What “connecting” means and why it matters

  • Many agree with the article’s framing: connection = mutual empathy, shared values/experiences, and a sense of safety to say what’s really on your mind.
  • One commenter notes that their best life experiences are overwhelmingly about connection, but others caution that this may overfit the past and neglect new, solitary or inner experiences.

Small talk and “How are you?”

  • Big thread around “how are you?” as greeting:
    • In the US it’s often seen as a shallow ritual, not a real question; honest answers can be socially punished.
    • Others report that in some US regions it is answered honestly and is a useful context-setting opener.
    • Several European perspectives: equivalent phrases exist but are typically perfunctory; some cultures skip them, which reduces easy openings.
  • Some see “how are you?” as an attention-grabber rather than a true question; others dislike it as fake and prefer more open prompts (“what keeps you busy?”, context-based questions, rating your day 1–10).

Small talk vs depth

  • One camp defends small talk as the “MVP of connection”: safe, low-stakes, a way to test rapport and gradually build trust.
  • Another camp finds it boring, a crutch that avoids real connection and crowds out meaningful topics.
  • Several note that “clicking” often happens very fast—within minutes—through cues and mannerisms more than words.

Vulnerability and oversharing

  • The “right” level of vulnerability is seen as highly context-dependent: time/place, relationship, and the other person’s signals.
  • Some argue you can’t be vulnerable without risk; you learn the line by occasionally crossing it.
  • Definitions of “oversharing” vary: for some it’s when the listener clearly isn’t interested; others doubt the concept and emphasize that people mostly don’t care as much as we fear.

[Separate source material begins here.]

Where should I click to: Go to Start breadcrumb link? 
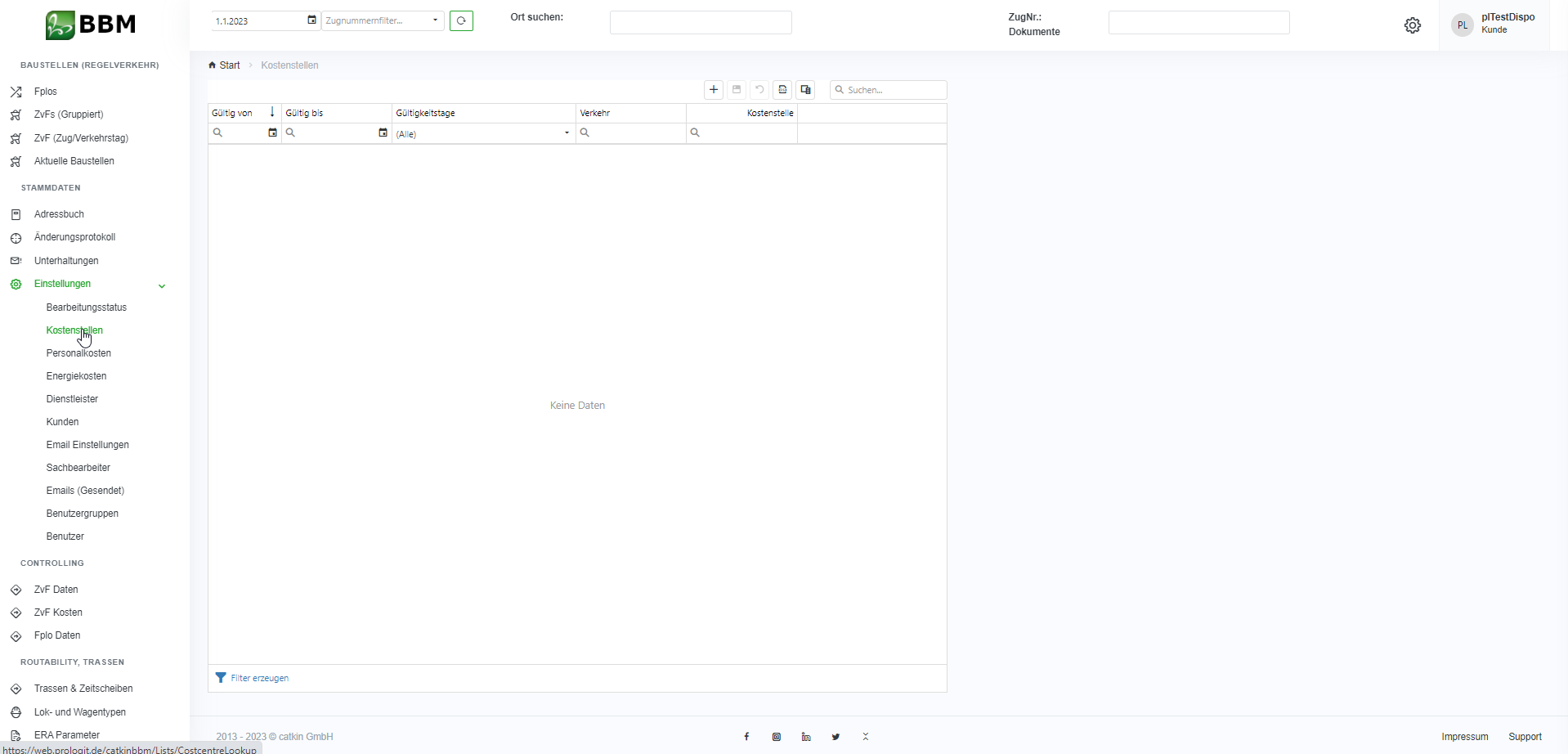tap(229, 65)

Connecting across value gaps and with “bad” people

  • Strong disagreement here:
    • One side, inspired by a famous quote about knowing those you dislike and examples of befriending extremists, argues that understanding and empathy can sometimes change harmful views and reduce polarization.
    • The other side (including minority perspectives) insists they don’t owe emotional labor to racists or homophobes; policy disagreements are one thing, but denying someone’s right to exist is another.
    • Debate continues over how changeable “values” really are, and whose responsibility it is to try.

Empathy, social media, and other practices

  • Several see empathy as central to connection but argue it’s eroded by anonymous, reward-driven online culture.
  • One perspective: the deepest common ground isn’t shared ideology but shared human fragility—our conflicted, irrational minds—so patience and compassion matter more than agreement.
  • Social dancing is suggested as a way to practice nonverbal connection; others mention conversation skills and a recent book on “seeing others deeply” as useful tools.

Odds and ends

  • A humorous aside reinterprets “connecting” as joining two USB‑C cables with a coupler.